The dad has made it clear he does not want CPR performed on him if something happens. He has heart disease, but other than that he functions pretty well on his own and is doing pretty well overall. He has not been declared incompetent. If something happens, I don't want to be questioned about why I did not perform CPR with nothing to back myself up. I also don't want EMTs starting CPR if it is not something he wants. I don't know why they don't have the paperwork here. That is why I'm trying to get everything in order.
in our state there is a mechanism for the pcp to fill out a form for dnr. it comes with a duplicate for the family/tack up on the fridge or whatever, a copy for the local ems, and an armband that's numbered to match the order sheet for the patient. if the patient changes his mind for any reason all you have to do is remove the armband. this makes it good for any setting, not just the home.

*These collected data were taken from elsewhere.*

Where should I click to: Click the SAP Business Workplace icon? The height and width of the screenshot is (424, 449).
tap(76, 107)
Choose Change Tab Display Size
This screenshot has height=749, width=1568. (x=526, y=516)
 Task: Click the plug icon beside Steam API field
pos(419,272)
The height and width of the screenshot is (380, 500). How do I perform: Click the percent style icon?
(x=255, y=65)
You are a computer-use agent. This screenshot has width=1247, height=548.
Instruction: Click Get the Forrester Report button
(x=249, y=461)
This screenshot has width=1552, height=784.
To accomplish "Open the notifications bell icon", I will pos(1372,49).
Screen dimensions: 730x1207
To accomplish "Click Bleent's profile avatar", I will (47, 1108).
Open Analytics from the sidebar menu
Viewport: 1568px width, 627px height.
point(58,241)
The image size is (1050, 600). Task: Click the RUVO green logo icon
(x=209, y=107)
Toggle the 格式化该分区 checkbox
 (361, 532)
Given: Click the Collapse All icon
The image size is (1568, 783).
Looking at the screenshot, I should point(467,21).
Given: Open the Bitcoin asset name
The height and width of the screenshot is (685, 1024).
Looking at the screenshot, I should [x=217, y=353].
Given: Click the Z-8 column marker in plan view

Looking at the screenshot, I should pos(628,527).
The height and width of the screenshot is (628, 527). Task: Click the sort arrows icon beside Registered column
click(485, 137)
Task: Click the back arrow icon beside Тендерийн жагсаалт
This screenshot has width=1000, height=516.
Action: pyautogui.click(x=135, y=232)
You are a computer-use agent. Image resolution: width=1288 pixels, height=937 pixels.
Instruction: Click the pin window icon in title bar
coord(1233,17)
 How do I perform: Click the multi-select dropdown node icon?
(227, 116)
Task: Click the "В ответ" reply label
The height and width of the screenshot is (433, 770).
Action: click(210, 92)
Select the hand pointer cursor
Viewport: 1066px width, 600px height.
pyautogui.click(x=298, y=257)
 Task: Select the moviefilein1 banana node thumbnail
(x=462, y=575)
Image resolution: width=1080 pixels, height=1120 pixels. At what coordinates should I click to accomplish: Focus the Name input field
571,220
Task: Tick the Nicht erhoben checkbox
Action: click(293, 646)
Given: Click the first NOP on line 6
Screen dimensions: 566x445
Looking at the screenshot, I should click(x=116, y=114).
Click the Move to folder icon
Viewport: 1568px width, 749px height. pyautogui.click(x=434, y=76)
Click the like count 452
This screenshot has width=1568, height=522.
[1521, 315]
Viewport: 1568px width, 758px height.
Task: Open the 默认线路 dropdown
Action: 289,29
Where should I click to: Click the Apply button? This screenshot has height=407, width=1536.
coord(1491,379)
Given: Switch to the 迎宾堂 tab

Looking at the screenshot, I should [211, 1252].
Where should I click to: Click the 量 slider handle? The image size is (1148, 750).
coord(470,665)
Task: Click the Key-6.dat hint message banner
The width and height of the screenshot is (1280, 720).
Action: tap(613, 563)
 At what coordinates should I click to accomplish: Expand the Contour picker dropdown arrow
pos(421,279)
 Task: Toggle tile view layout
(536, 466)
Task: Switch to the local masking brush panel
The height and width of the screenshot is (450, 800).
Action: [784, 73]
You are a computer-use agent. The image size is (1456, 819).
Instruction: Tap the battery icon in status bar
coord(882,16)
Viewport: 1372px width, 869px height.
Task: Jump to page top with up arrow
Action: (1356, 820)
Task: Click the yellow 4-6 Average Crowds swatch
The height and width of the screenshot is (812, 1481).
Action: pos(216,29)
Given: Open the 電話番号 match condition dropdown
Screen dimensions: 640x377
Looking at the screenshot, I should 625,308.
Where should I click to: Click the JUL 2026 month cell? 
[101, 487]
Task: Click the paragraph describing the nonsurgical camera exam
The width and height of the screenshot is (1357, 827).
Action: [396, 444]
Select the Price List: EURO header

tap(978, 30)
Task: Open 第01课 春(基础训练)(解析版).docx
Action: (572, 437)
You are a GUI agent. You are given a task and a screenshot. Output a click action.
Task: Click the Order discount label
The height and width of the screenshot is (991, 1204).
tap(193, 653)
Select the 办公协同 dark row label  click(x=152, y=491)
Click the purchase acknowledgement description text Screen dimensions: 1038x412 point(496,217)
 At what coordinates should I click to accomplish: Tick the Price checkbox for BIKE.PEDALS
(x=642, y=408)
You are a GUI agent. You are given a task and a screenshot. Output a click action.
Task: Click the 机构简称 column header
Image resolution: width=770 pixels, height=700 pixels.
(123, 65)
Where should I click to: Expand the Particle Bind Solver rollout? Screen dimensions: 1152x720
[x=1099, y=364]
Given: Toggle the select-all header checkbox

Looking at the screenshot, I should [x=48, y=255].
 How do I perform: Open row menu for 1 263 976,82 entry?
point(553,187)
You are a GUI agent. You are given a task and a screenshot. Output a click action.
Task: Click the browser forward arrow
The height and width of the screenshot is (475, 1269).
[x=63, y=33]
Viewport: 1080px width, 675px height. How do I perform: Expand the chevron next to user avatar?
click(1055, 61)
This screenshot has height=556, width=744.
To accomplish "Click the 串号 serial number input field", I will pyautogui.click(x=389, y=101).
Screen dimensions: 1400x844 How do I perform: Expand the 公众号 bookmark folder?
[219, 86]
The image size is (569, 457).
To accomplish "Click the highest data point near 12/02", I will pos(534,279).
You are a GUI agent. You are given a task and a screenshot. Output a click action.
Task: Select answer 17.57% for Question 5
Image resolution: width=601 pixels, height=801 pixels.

ask your local ems what they recommend. if there is no statewide protocol like ours, and dnr is really real, get it signed by all involved (md, patient, poa), make a bazillion copies, and make sure you distribute them to all caregiver offices, local ems, have one in your car, and have a couple in your bag for when he goes to the hospital. even if they have one in his medical record from last admission, it won't see the light of day out of medical records (even if electronic) until too late, so have one to shove in front of the eyes of the admitting team.
thanks for the advice grntea and everybody else. this has been very helpful for me. i live in pa so i will try to find out what the emts would need to see to withhold cpr.
When I did homecare orwhen we discharged SNF patients home, we would tell the clients the same thing: keep your file of life with your list of meds and your signed comfort care on the refrigerator door. The EMTs on Cape were all trained to look on the fridge door for the documents. Be prepared.
PA is a POLST state, I would suggest you have him fill that out with his MD at his next appointment. At least in my state, advanced directives and even a POA don't mean a whole lot, a POLST is really the only thing that will ensure his wishes are met in various situations.
atomic_pedal
5 Posts
Wow, that's a really terrible thing to say Bluedevil
My partner and I are both nurses and we are also caregivers for her grandfather. Code status was one of the first discussions we had with the entire family.